Pottstown wird zur Einwandererstadt, Italiener, Iren und osteuropäische Juden arbeiten in den Fabriken und immer häufiger auch Schwarze, die früher höchstens in Hausmädchen- und Chauffeursuniformen in der Innenstadt zu sehen waren. Ein Dorn im Auge all jener, die einmal jährlich in der Parade des Ku-Klux-Klans mitmarschieren. Der eigentliche Krimiplot nimmt erst spät an Fahrt auf, als Chona und Moshe beschließen, einen schwarzen Waisenjungen vor dem Staat zu verstecken. Der zwölfjährige Dodo ist infolge eines Unfalls gehörlos, was in den Augen der Beamten ausreicht, um ihn ins Pennhurst einzuliefern, das Staatliche Institut für "Geistesschwache" und Epileptiker.

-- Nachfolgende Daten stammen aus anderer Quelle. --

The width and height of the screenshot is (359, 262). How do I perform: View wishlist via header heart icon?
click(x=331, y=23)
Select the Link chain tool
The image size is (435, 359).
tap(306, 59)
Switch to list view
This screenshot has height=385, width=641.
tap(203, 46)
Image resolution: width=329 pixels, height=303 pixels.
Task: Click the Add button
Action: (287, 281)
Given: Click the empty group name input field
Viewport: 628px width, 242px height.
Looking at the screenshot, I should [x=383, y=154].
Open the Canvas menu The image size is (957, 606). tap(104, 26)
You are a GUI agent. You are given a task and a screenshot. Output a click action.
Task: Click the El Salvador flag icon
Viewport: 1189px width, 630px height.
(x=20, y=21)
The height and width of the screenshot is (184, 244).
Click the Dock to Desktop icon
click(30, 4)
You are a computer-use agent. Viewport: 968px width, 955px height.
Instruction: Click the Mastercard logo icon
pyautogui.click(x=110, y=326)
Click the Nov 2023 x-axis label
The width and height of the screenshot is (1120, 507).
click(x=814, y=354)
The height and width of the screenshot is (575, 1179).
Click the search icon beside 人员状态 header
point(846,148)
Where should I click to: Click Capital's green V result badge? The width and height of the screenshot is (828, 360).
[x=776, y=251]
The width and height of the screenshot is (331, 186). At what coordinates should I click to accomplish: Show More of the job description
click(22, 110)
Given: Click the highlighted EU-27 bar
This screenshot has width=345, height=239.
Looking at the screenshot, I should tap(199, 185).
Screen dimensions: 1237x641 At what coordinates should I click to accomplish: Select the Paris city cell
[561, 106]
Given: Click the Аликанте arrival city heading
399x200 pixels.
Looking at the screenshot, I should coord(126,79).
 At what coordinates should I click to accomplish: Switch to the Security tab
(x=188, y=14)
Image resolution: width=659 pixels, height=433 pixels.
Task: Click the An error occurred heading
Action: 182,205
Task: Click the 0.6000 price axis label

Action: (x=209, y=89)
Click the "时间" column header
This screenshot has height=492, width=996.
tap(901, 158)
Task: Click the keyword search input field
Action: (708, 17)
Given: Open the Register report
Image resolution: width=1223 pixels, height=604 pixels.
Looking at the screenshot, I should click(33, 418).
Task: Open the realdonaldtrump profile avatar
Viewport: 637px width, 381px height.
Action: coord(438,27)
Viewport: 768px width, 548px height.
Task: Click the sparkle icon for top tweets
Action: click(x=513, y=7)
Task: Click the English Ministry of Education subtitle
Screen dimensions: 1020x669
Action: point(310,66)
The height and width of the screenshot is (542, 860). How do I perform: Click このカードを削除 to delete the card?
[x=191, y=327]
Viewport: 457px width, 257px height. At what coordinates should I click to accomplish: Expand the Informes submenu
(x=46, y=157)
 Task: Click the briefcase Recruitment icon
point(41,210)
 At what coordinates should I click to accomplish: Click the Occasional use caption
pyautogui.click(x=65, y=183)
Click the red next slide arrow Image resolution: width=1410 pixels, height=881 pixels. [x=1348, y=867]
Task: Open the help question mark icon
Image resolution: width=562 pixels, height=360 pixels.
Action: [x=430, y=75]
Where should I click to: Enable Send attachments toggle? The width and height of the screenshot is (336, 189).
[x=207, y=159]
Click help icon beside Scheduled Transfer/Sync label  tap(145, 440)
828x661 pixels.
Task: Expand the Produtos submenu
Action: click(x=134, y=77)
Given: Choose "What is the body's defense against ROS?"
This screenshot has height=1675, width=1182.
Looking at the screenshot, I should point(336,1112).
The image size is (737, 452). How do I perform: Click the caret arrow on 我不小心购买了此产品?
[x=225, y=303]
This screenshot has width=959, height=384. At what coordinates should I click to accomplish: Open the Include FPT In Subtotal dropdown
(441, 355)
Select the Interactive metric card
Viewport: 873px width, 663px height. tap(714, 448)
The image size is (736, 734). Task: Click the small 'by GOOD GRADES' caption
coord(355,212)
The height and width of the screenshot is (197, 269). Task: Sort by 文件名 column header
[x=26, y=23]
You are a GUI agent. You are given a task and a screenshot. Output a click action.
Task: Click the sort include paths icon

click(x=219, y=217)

Als Dodo irgendwann wirklich dort landet, muss die ganze Nachbarschaft zusammenarbeiten, um ihn wieder herauszuschmuggeln, und so wechseln im letzten Drittel des Romans noch einmal Tempo und Rhythmus hin zu einer meisterhaft alle Fäden verbindenden Parallelmontage, die auf der Klaviatur der Krimi-Subgenres die verschiedensten Register anspielt: Noir, historische Gangstergeschichte, Heist, Psychothriller, Parodie. Vom tatsächlich bis in die späten Achtzigerjahre betriebenen Pennhurst Institut bis hin zum Chicken Hill, dessen Spitzname sich abfällig auf die vielen Hühner haltenden Bewohner des Hügels bezog, verankert James McBride "Himmel und Erde" in der US-amerikanischen Geschichte. Der sich bei oberflächlicher Lektüre womöglich einstellende Eindruck, der Autor schaue nostalgisch in die Vergangenheit, täuscht: "Die amerikanische Geschichte soll nicht schön sein", lässt er seinen Erzähler konstatieren. "Sie ist schlicht und einfach. Sie ist stark und wahrhaftig. Voller Blut. Und Mut. Und Krieg."
Sein Blick ist unverstellt und von schwarzem Humor geprägt, zeigt Antisemitismus und Rassismus ebenso wie Vorurteile und Meinungsverschiedenheiten, die von außen üblicherweise als homogen wahrgenommene Gruppen untereinander spalten. Wenn überhaupt, dann gilt James McBrides Nostalgie der Idee, die Emma Lazarus 1883 in ihrem Sonett "The New Colossus" formulierte, im Roman mehrfach zitiert und im Sockel der Freiheitsstatue verewigt: "Gebt mir eure müden, eure armen, eure bedrängten Massen, die nach Freiheit schmachten." Der Widerspruch zwischen diesem Versprechen und dem, was daraus geworden ist, sorgt für den eigentlichen Nervenkitzel in "Himmel und Erde". Als wolle sich James McBride mit seinem Pessimismus nicht abfinden, setzt er ihm die weltverbessernde Macht von Gemeinschaft, von Humor und Lebensfreude entgegen. KATRIN DOERKSEN
James McBride: "Himmel und Erde". Roman.
Aus dem Englischen von Werner Löcher-Lawrence. btb Verlag, München 2024. 464 S., br.